→ **ASSIGNMENT**:
Count the lines below that contain the word "menu", and report only that number.

- Opening Delimiter -

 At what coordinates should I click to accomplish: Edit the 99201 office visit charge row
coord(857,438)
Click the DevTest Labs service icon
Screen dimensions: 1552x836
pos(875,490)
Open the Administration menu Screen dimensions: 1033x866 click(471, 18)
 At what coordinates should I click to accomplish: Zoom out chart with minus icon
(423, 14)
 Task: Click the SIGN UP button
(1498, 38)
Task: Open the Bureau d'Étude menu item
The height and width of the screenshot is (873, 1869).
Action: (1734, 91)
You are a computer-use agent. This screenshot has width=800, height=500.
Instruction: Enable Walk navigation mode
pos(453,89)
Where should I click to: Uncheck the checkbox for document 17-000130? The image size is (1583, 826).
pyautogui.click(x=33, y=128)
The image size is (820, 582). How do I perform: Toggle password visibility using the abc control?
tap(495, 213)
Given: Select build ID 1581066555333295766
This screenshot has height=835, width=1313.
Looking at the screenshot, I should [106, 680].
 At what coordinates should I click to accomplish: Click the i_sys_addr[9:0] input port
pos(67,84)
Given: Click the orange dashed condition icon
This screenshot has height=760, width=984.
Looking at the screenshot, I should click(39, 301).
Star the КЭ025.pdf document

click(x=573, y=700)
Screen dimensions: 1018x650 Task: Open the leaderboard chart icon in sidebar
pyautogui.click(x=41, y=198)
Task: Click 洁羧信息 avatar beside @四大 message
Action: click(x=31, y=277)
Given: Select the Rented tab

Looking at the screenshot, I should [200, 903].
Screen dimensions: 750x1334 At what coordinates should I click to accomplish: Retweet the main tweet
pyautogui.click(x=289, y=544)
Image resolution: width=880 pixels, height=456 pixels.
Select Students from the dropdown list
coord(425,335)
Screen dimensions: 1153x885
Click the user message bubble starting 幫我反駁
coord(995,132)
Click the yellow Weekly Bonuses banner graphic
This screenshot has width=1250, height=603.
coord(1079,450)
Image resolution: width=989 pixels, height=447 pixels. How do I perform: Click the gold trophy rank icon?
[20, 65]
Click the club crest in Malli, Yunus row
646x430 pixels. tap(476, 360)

- Closing Delimiter -

→ **COMPLETED EXERCISE**:
2